学校一の変人と友達になりまして
放課後、屋上にて。
人生で初めて受け取ったラブレターはそんな文面だった。いや、そもそもこれはラブレターなのだろうか。放課後、自分の下駄箱の中からひらりと出てきたのだから、状況的にはそう受け取って構わなそうだけれど。
「(いや絶対あかんやつでしょ……)」
残念ながら、突然の告白を期待できるような容姿はしていない。どっかの誰かに親切にした覚えもない。告白と見せかけて呼び出し、ほんとに来たよこいつーげらげら(以下略)みたいな未来しか見えない。
でも万が一、本当に告白だったら。心臓が早鐘を打つ。冷静になれよそんなわけないともう一人の自分が冷ややかな目を向けても、どうにも盛り上がってしまう自分もいる。
覚悟を決めて屋上へと向かった。
「お、来たね」
「…………」
待ち構えていたのは、この学校じゃ知らない人はいないであろう、通称・久賀高一の変人。
黒い髪は無造作にもしゃもしゃしていて前髪だけが異様に短い。ぱちっと大きく開いた目は猫のよう。背は低く、体つきも華奢なので全体的に女の子っぽい。
しかし外見に似合わずその悪名は高く、いわゆる実験厨。気になったら常識なんてどこ吹く風で試さずにはいられない。一番の逸話は学校の屋上でひとり花火大会(しかも結構豪華仕様)をおっぱじめたというアレだろう。
その名を、苑田美暮と言う。
「? どうしたの、固まって」
「いや……」
帰って良いかな。
また何かの実験に巻き込まれでもしたら困る。こっちは比較的手のかからない優等生で通っているのだから。
「えっと……この手紙、くれたのって苑田くん?」
「そーだよ」
来たねと言われた瞬間からそうだろうと思っていたけれど、いざ現実になるといよいよもって思考回路がショート寸前だ。いますぐ帰りたい。どういったご用向きで学校一の変人、非常識な実験マニアに呼び出されたというのだ。
「何の用だよって顔してんね」
「へ!? あ……いや……」
「あはは! 図星だ。別に渡したいものがあっただけだから、警戒しなくて大丈夫だよ」
はい、と苑田くんがぺったんこなカバンから取り出したそれは一枚のプリントだった。
「……?」
受け取って見ると、それはこの間の行われた古文の小テスト、私の解答用紙だった。そう言えば帰してもらったあと家に持って帰った記憶もないが……なんでこれを彼が?
何気なく裏返してみて、心臓が止まった。
「それ、大事なやつでしょ」
「な……あ……」
裏には、私の字で文字が書かれていた。
授業中あまりに暇で(先生に殴り飛ばされそうだが)こそこそと思いつくまま書いた散文がそこには残っていた。
「……見た?」
「詩みたいなやつ? うん。柚木さんって文書くの趣味なんだね」
「(うあああああああああああああああああああ)っ……」
膝から崩れた私に、苑田くんは大丈夫?と繰り返す。全然大丈夫じゃない。よりによってこんなものをこんなひとに見られるとは。死にたい。いますぐ屋上から飛び降りたい。
「しにたい……」
「えー? 生きて」
頭のなかでぐるぐると回る。これをわざわざ返したということは、弱みにつけ込んで何か要求されるということだろうか。皆に恥ずかしい趣味をばらされたくなかったら、っていう。
「よ、要求は何デショウカ」
「要求?」
「これをばらされたくなかったらって……それで呼びだしたんじゃないの?」
「あー……そういうことか」
視界が陰る。すぐ傍に苑田くんが座ったのを感じる。なぜかふわりと鉄の焦げたような匂いがした。全然きゅんとしない。

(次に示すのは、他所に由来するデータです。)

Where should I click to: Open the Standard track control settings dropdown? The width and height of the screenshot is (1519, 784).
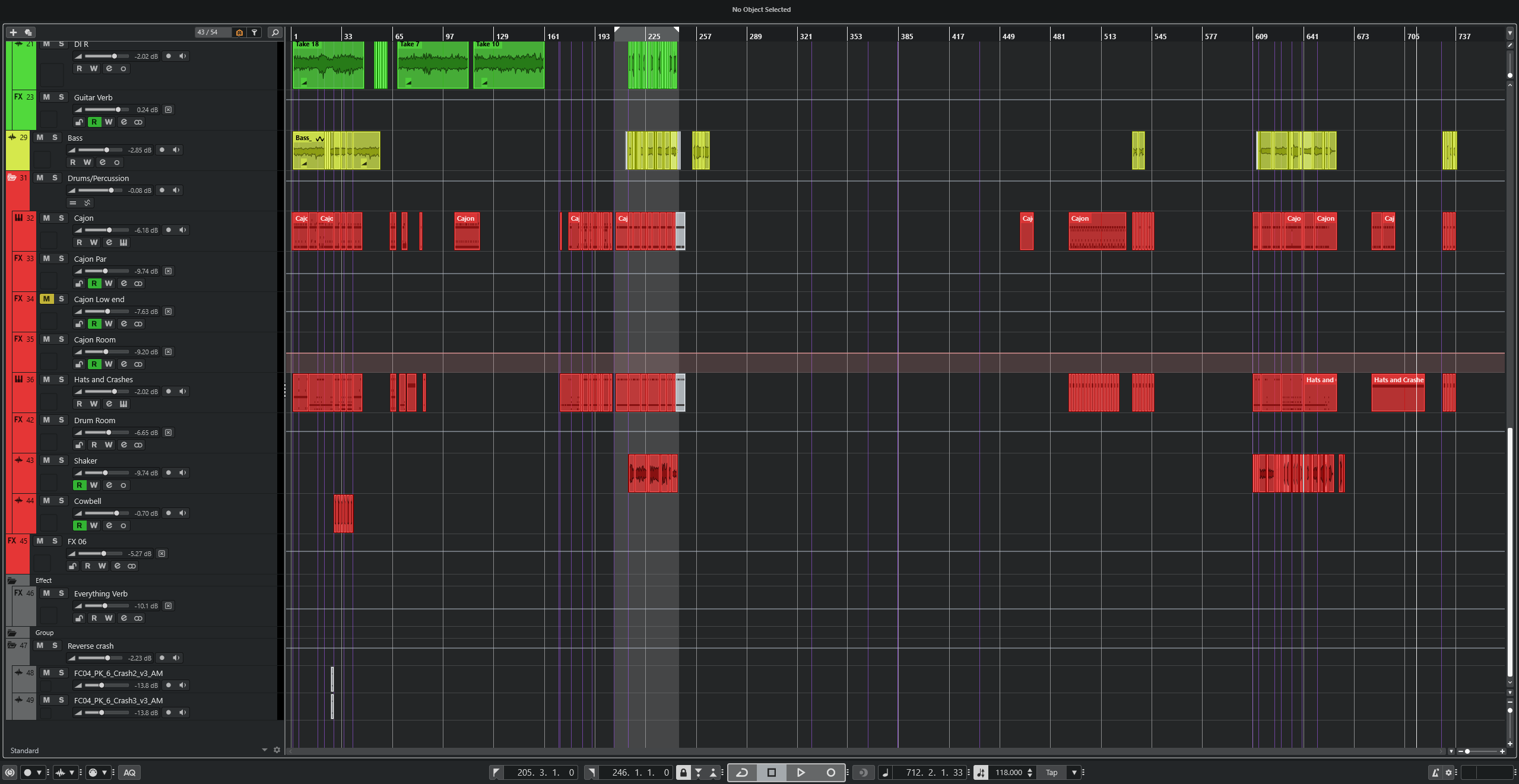(x=264, y=750)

「呼び出したのは単純に返すため。変なつもりはなかったよ」
「じゃあ……」
「でも、せっかくだから聞いてもらおうかな? お願い」
「……へ?」
「聞いてくれるんでしょ?」
やばい。嫌な予感しかしない。
苑田くんがにっこりと笑う。とても学校一の変人と噂されるとは思えない、人懐っこい可愛らしい笑い方で。
「俺と友達になってよ」
それは私の優等生ライフの終わりを告げる言葉でもあった。